• [TASK STATEMENT]: Reproduce the data shown below exactly.

(Dataset entries)
>>>>>

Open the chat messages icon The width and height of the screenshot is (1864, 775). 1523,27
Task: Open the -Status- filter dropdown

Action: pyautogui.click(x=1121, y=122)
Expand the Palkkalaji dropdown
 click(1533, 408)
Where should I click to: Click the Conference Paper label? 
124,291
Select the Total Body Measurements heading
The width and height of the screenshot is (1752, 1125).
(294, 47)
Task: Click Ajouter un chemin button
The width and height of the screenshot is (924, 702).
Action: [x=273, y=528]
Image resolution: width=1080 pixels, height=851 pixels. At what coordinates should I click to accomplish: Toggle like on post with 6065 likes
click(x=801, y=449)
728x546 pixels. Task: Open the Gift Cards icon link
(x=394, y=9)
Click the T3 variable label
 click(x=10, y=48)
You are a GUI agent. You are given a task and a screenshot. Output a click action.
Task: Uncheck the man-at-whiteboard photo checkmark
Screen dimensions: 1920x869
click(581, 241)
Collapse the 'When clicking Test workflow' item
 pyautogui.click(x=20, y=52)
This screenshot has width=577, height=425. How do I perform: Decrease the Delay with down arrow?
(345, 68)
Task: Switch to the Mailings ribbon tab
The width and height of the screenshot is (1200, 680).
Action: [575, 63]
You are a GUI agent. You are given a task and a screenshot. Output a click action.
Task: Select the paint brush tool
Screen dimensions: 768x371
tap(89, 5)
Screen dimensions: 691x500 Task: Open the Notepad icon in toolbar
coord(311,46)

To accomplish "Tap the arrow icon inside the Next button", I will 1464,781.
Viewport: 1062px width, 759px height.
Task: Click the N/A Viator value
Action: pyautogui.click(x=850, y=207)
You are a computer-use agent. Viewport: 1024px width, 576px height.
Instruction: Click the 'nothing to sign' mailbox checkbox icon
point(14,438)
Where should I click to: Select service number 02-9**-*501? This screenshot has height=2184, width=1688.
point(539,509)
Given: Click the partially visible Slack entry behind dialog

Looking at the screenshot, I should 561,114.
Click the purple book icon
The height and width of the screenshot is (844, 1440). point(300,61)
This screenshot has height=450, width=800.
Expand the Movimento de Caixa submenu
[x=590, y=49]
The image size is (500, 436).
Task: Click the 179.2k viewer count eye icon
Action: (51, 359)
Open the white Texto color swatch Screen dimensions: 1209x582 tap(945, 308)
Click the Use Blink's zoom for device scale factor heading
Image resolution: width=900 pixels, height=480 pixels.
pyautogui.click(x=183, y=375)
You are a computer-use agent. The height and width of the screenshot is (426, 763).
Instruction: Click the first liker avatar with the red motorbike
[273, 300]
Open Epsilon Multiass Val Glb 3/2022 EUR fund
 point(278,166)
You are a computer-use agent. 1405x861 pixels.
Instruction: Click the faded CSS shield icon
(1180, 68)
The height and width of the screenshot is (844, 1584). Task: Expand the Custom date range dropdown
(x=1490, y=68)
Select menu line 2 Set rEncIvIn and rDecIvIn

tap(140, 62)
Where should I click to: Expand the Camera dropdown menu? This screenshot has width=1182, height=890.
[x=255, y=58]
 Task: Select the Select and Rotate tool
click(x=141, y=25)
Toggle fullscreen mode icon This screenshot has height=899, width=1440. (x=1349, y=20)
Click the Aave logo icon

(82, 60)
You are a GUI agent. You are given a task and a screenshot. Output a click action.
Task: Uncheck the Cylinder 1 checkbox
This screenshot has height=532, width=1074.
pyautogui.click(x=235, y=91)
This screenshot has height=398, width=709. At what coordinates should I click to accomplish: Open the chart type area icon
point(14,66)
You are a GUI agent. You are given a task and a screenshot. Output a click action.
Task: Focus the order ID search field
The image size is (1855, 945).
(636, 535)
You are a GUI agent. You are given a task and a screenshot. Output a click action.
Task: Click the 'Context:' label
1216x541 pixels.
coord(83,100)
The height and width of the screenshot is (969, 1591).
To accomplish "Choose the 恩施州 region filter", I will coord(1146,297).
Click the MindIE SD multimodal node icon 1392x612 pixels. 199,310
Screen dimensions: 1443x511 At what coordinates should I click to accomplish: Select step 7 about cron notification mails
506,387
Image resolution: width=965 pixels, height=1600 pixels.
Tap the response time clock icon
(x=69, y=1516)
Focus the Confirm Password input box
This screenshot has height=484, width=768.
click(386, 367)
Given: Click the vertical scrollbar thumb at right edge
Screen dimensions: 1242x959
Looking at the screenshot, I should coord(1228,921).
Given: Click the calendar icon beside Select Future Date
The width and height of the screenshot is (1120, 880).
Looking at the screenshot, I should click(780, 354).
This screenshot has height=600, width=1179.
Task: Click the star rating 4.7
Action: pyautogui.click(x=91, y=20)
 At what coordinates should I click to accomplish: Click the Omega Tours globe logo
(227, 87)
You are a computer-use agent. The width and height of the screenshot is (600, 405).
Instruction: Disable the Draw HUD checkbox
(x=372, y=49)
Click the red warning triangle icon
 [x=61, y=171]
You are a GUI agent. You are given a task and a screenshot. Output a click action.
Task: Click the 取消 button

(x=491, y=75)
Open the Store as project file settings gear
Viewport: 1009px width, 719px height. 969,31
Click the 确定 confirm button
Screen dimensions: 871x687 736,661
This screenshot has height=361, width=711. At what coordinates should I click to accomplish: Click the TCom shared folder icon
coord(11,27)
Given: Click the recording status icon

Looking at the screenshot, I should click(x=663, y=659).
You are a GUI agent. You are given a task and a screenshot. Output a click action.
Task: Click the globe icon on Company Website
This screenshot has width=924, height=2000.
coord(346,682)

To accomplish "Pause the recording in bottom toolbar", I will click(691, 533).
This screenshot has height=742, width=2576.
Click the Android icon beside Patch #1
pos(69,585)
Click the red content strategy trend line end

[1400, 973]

<<<<<

• [ANSWER]:
Open the chat messages icon The width and height of the screenshot is (1864, 775). 1523,27
Task: Open the -Status- filter dropdown

Action: pyautogui.click(x=1121, y=122)
Expand the Palkkalaji dropdown
 click(1533, 408)
Where should I click to: Click the Conference Paper label? 
124,291
Select the Total Body Measurements heading
The width and height of the screenshot is (1752, 1125).
(294, 47)
Task: Click Ajouter un chemin button
The width and height of the screenshot is (924, 702).
Action: [x=273, y=528]
Image resolution: width=1080 pixels, height=851 pixels. At what coordinates should I click to accomplish: Toggle like on post with 6065 likes
click(x=801, y=449)
728x546 pixels. Task: Open the Gift Cards icon link
(x=394, y=9)
Click the T3 variable label
 click(x=10, y=48)
You are a GUI agent. You are given a task and a screenshot. Output a click action.
Task: Uncheck the man-at-whiteboard photo checkmark
Screen dimensions: 1920x869
click(581, 241)
Collapse the 'When clicking Test workflow' item
 pyautogui.click(x=20, y=52)
This screenshot has width=577, height=425. How do I perform: Decrease the Delay with down arrow?
(345, 68)
Task: Switch to the Mailings ribbon tab
The width and height of the screenshot is (1200, 680).
Action: [575, 63]
You are a GUI agent. You are given a task and a screenshot. Output a click action.
Task: Select the paint brush tool
Screen dimensions: 768x371
tap(89, 5)
Screen dimensions: 691x500 Task: Open the Notepad icon in toolbar
coord(311,46)

To accomplish "Tap the arrow icon inside the Next button", I will 1464,781.
Viewport: 1062px width, 759px height.
Task: Click the N/A Viator value
Action: pyautogui.click(x=850, y=207)
You are a computer-use agent. Viewport: 1024px width, 576px height.
Instruction: Click the 'nothing to sign' mailbox checkbox icon
point(14,438)
Where should I click to: Select service number 02-9**-*501? This screenshot has height=2184, width=1688.
point(539,509)
Given: Click the partially visible Slack entry behind dialog

Looking at the screenshot, I should 561,114.
Click the purple book icon
The height and width of the screenshot is (844, 1440). point(300,61)
This screenshot has height=450, width=800.
Expand the Movimento de Caixa submenu
[x=590, y=49]
The image size is (500, 436).
Task: Click the 179.2k viewer count eye icon
Action: (51, 359)
Open the white Texto color swatch Screen dimensions: 1209x582 tap(945, 308)
Click the Use Blink's zoom for device scale factor heading
Image resolution: width=900 pixels, height=480 pixels.
pyautogui.click(x=183, y=375)
You are a computer-use agent. The height and width of the screenshot is (426, 763).
Instruction: Click the first liker avatar with the red motorbike
[273, 300]
Open Epsilon Multiass Val Glb 3/2022 EUR fund
 point(278,166)
You are a computer-use agent. 1405x861 pixels.
Instruction: Click the faded CSS shield icon
(1180, 68)
The height and width of the screenshot is (844, 1584). Task: Expand the Custom date range dropdown
(x=1490, y=68)
Select menu line 2 Set rEncIvIn and rDecIvIn

tap(140, 62)
Where should I click to: Expand the Camera dropdown menu? This screenshot has width=1182, height=890.
[x=255, y=58]
 Task: Select the Select and Rotate tool
click(x=141, y=25)
Toggle fullscreen mode icon This screenshot has height=899, width=1440. (x=1349, y=20)
Click the Aave logo icon

(82, 60)
You are a GUI agent. You are given a task and a screenshot. Output a click action.
Task: Uncheck the Cylinder 1 checkbox
This screenshot has height=532, width=1074.
pyautogui.click(x=235, y=91)
This screenshot has height=398, width=709. At what coordinates should I click to accomplish: Open the chart type area icon
point(14,66)
You are a GUI agent. You are given a task and a screenshot. Output a click action.
Task: Focus the order ID search field
The image size is (1855, 945).
(636, 535)
You are a GUI agent. You are given a task and a screenshot. Output a click action.
Task: Click the 'Context:' label
1216x541 pixels.
coord(83,100)
The height and width of the screenshot is (969, 1591).
To accomplish "Choose the 恩施州 region filter", I will coord(1146,297).
Click the MindIE SD multimodal node icon 1392x612 pixels. 199,310
Screen dimensions: 1443x511 At what coordinates should I click to accomplish: Select step 7 about cron notification mails
506,387
Image resolution: width=965 pixels, height=1600 pixels.
Tap the response time clock icon
(x=69, y=1516)
Focus the Confirm Password input box
This screenshot has height=484, width=768.
click(386, 367)
Given: Click the vertical scrollbar thumb at right edge
Screen dimensions: 1242x959
Looking at the screenshot, I should coord(1228,921).
Given: Click the calendar icon beside Select Future Date
The width and height of the screenshot is (1120, 880).
Looking at the screenshot, I should click(780, 354).
This screenshot has height=600, width=1179.
Task: Click the star rating 4.7
Action: pyautogui.click(x=91, y=20)
 At what coordinates should I click to accomplish: Click the Omega Tours globe logo
(227, 87)
You are a computer-use agent. The width and height of the screenshot is (600, 405).
Instruction: Disable the Draw HUD checkbox
(x=372, y=49)
Click the red warning triangle icon
 [x=61, y=171]
You are a GUI agent. You are given a task and a screenshot. Output a click action.
Task: Click the 取消 button

(x=491, y=75)
Open the Store as project file settings gear
Viewport: 1009px width, 719px height. 969,31
Click the 确定 confirm button
Screen dimensions: 871x687 736,661
This screenshot has height=361, width=711. At what coordinates should I click to accomplish: Click the TCom shared folder icon
coord(11,27)
Given: Click the recording status icon

Looking at the screenshot, I should click(x=663, y=659).
You are a GUI agent. You are given a task and a screenshot. Output a click action.
Task: Click the globe icon on Company Website
This screenshot has width=924, height=2000.
coord(346,682)

To accomplish "Pause the recording in bottom toolbar", I will click(691, 533).
This screenshot has height=742, width=2576.
Click the Android icon beside Patch #1
pos(69,585)
Click the red content strategy trend line end

[1400, 973]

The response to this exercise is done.